Using the listing below, retype exactly the lines starting at the one with "For every named" and ending at the one with "Enjoy 10% OFF", and include both.
-------- Data for the task
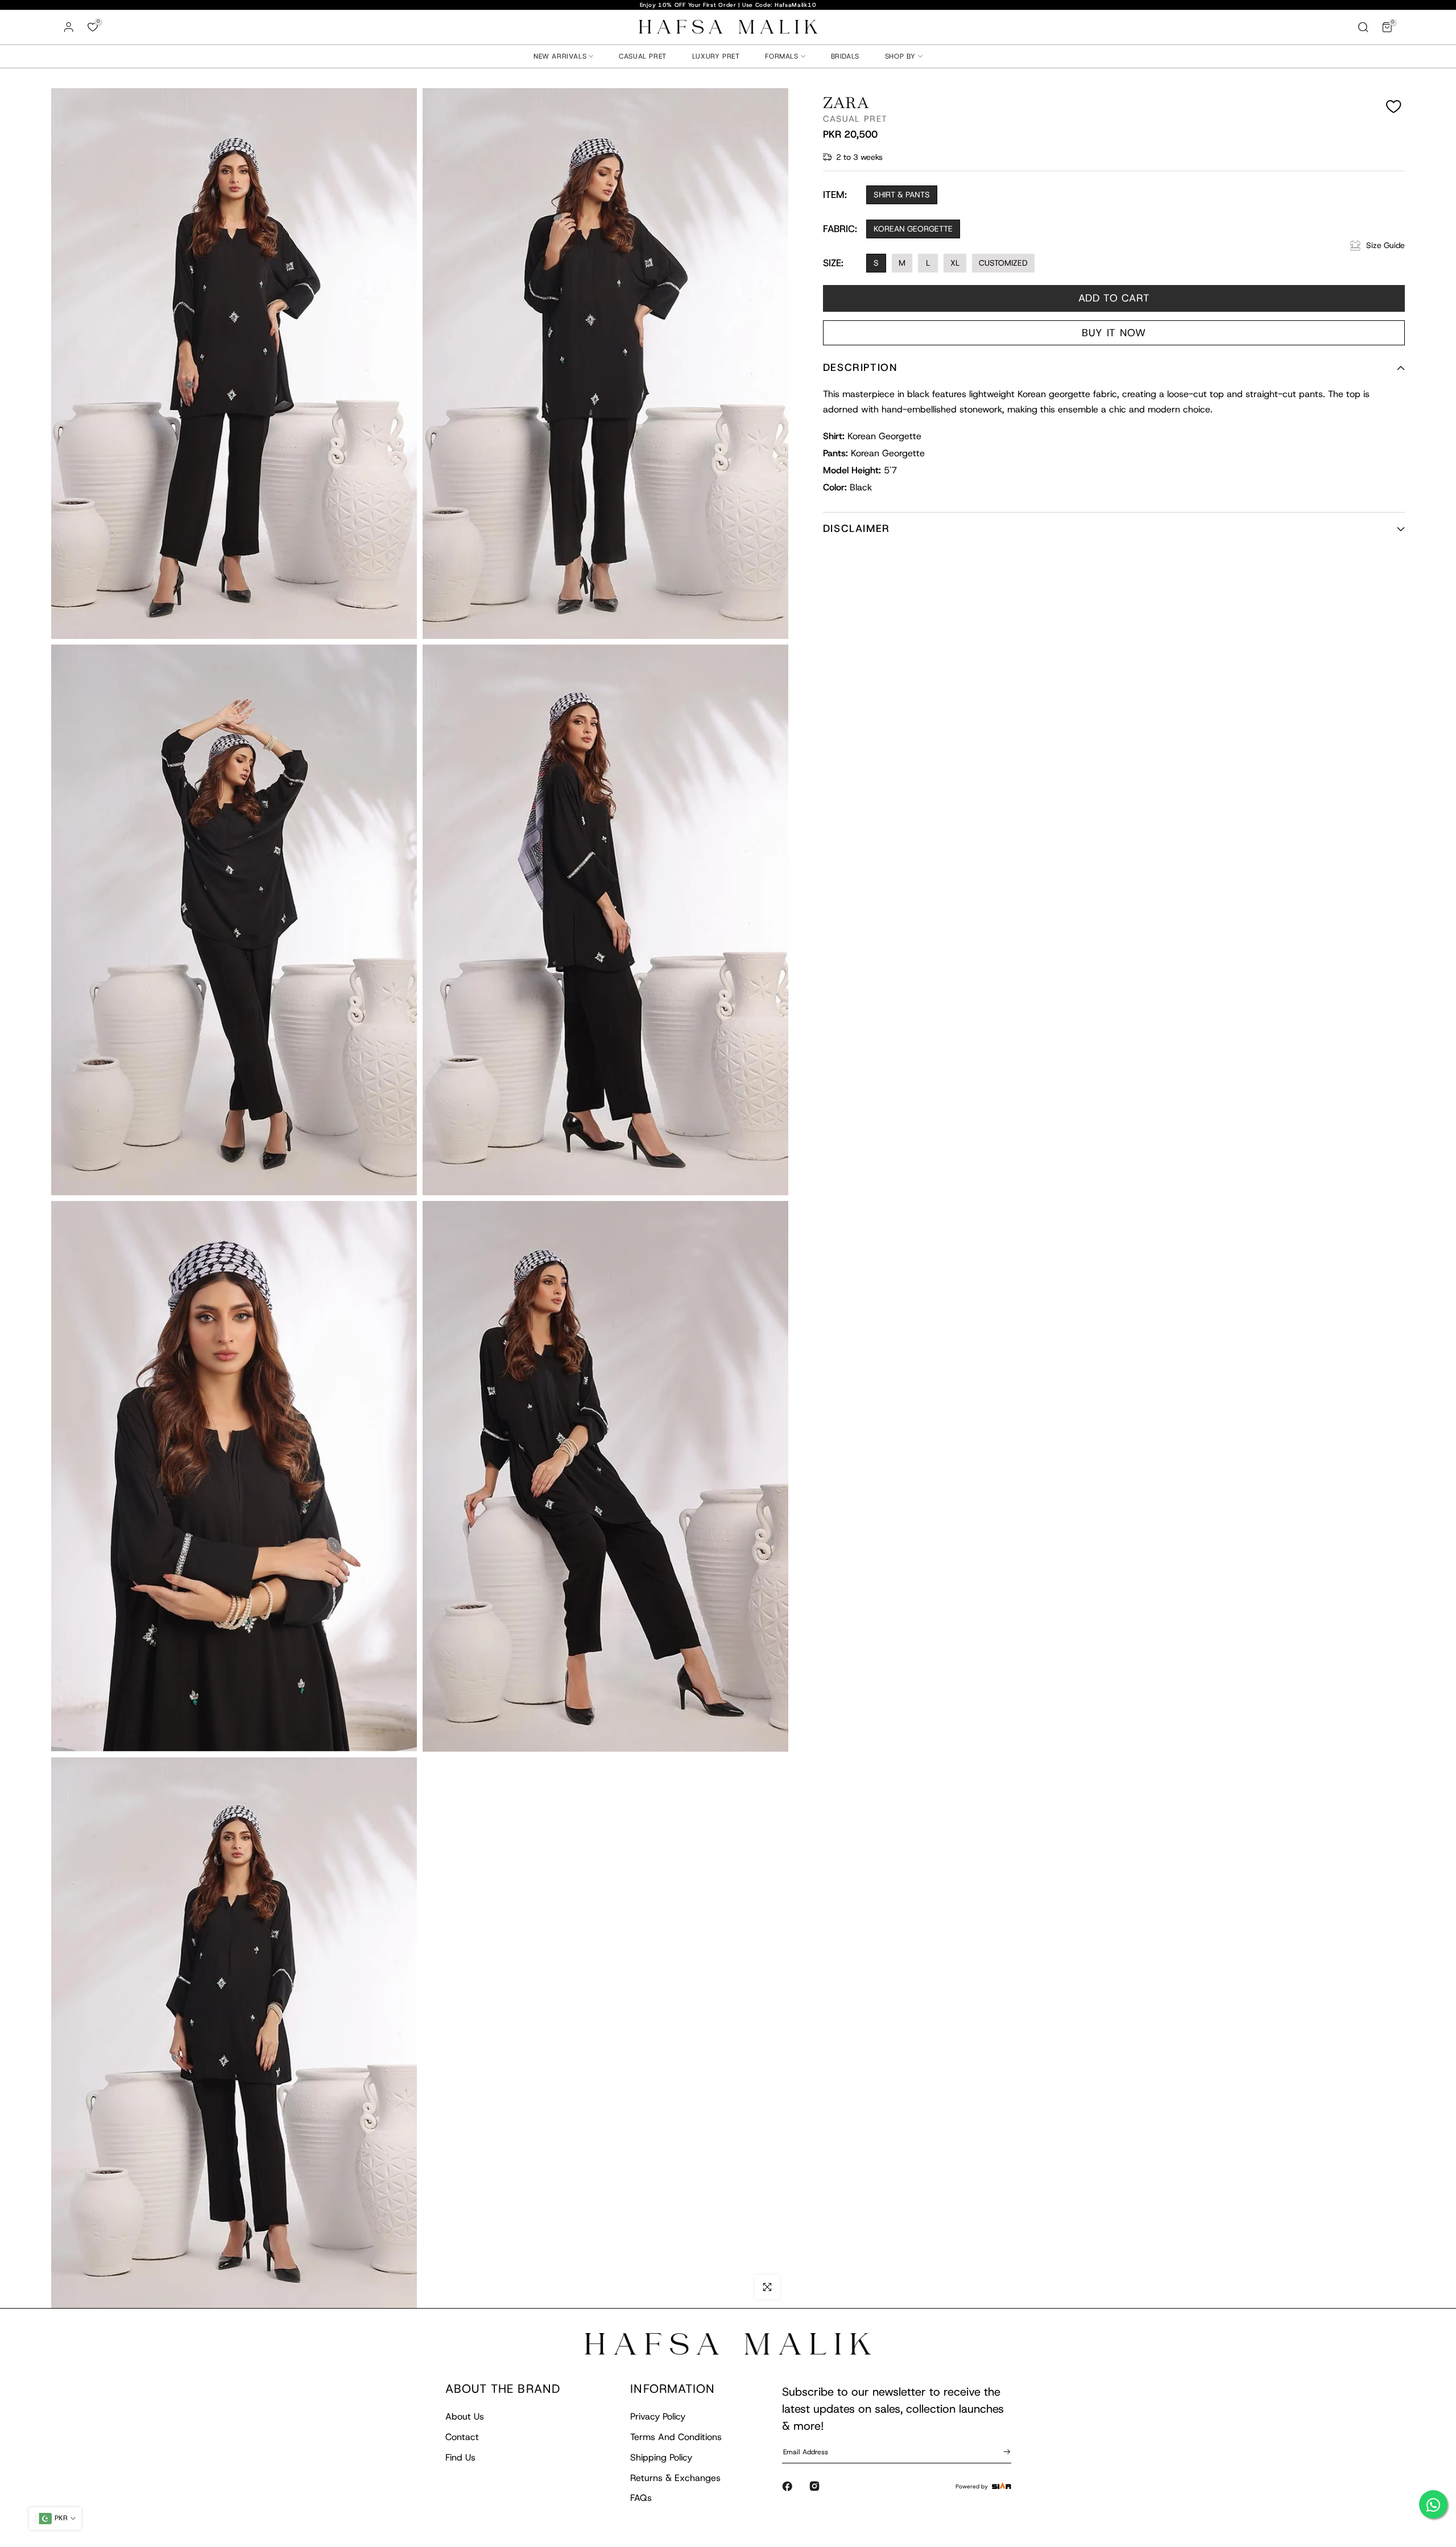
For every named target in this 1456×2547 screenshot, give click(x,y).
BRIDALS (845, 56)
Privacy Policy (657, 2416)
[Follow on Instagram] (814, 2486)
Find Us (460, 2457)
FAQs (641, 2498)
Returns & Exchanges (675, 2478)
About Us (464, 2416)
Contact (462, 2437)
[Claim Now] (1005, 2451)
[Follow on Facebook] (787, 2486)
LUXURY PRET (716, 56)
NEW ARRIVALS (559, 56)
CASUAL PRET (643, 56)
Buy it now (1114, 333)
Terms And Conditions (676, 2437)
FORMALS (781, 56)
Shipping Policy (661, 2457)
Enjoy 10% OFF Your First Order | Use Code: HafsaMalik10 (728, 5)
----------------
-------- Data for the task
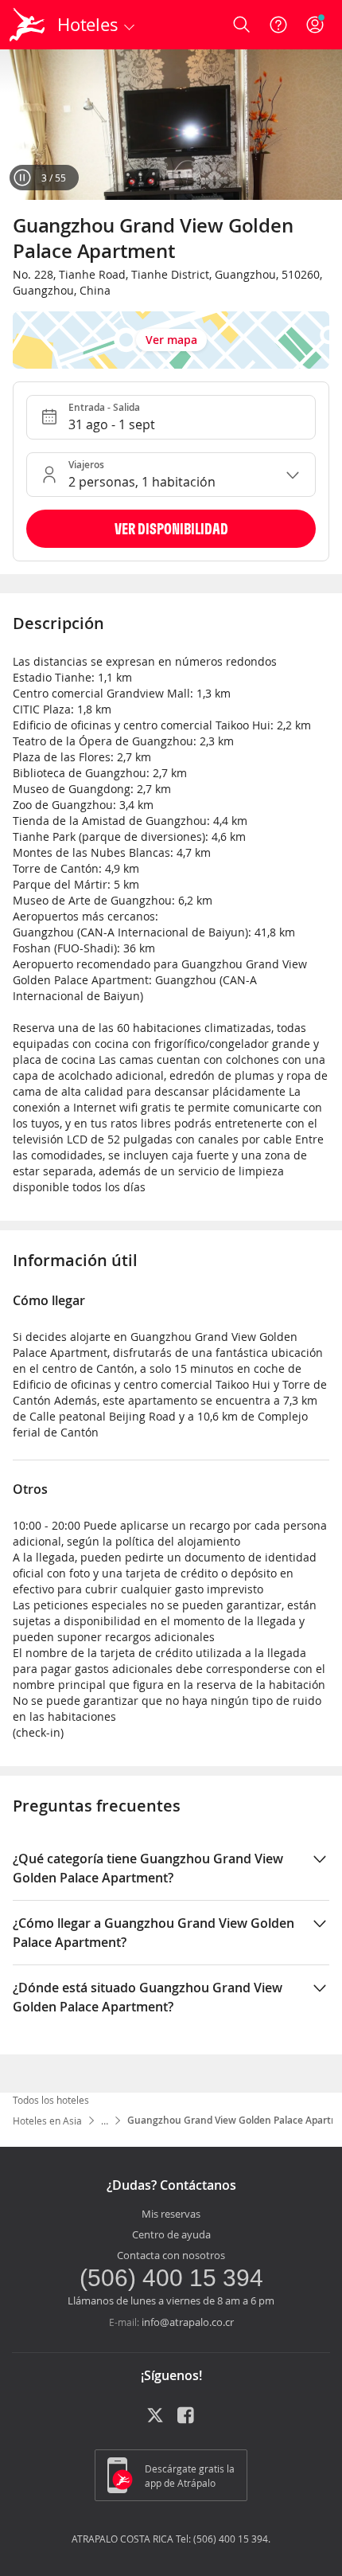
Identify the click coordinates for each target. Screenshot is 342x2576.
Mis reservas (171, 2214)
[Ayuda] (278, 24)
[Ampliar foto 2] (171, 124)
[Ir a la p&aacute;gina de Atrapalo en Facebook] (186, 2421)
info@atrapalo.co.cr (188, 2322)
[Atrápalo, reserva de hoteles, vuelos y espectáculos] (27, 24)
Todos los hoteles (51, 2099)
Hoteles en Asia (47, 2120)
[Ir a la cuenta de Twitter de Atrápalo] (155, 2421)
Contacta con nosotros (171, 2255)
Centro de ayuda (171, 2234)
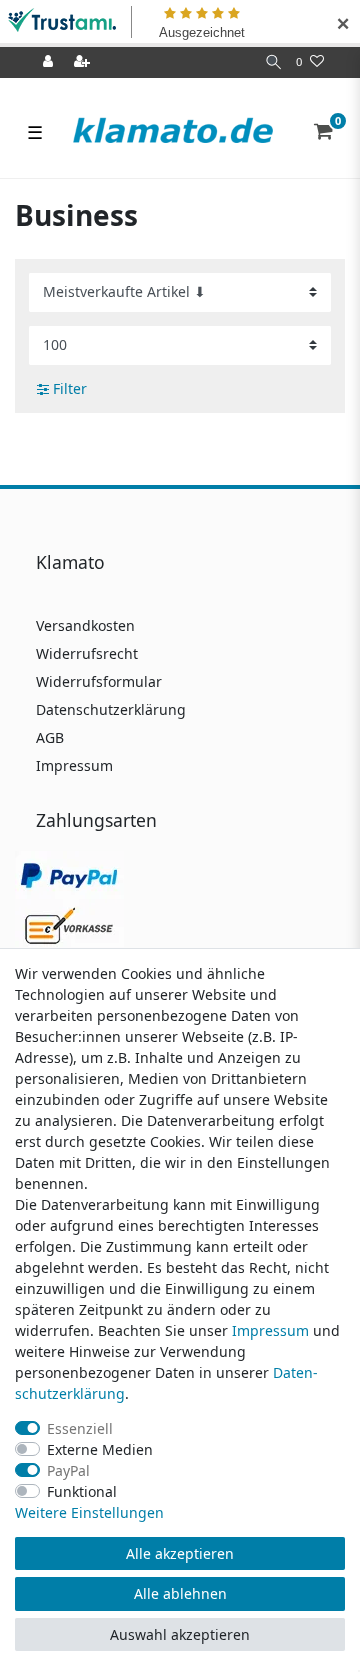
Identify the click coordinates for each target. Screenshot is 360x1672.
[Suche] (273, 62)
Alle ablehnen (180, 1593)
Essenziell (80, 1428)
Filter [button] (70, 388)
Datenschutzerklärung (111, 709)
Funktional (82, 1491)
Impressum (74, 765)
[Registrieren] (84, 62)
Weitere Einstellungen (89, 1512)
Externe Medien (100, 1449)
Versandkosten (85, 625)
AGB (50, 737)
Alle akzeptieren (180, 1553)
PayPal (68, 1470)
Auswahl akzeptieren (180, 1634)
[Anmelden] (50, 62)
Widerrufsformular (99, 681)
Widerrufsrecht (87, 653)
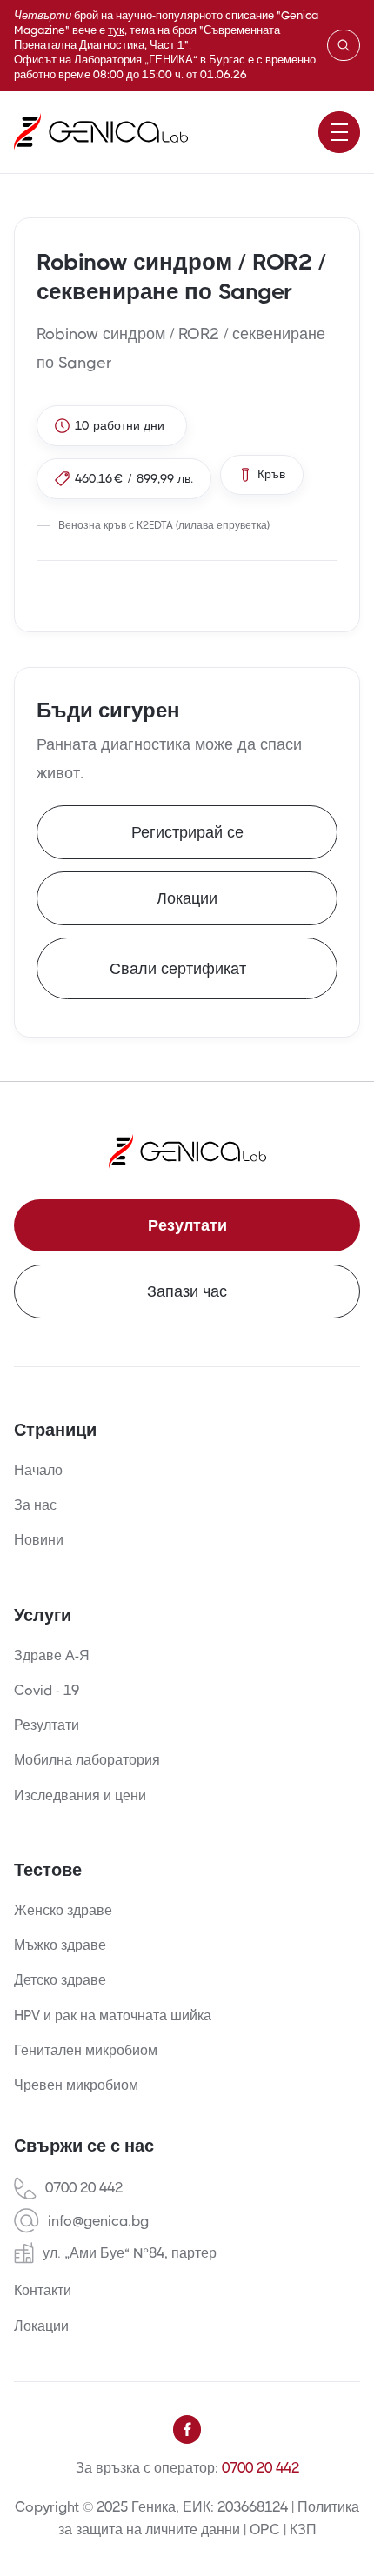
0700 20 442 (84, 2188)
----------------
## Output for this exercise
For every named target in this 1456×2547 screenshot, give click(x,y).
BRIDALS (845, 56)
Privacy Policy (657, 2416)
[Follow on Instagram] (814, 2486)
Find Us (460, 2457)
FAQs (641, 2498)
Returns & Exchanges (675, 2478)
About Us (464, 2416)
Contact (462, 2437)
[Claim Now] (1005, 2451)
[Follow on Facebook] (787, 2486)
LUXURY PRET (716, 56)
NEW ARRIVALS (559, 56)
CASUAL PRET (643, 56)
Buy it now (1114, 333)
Terms And Conditions (676, 2437)
FORMALS (781, 56)
Shipping Policy (661, 2457)
Enjoy 10% OFF Your First Order | Use Code: HafsaMalik10 (728, 5)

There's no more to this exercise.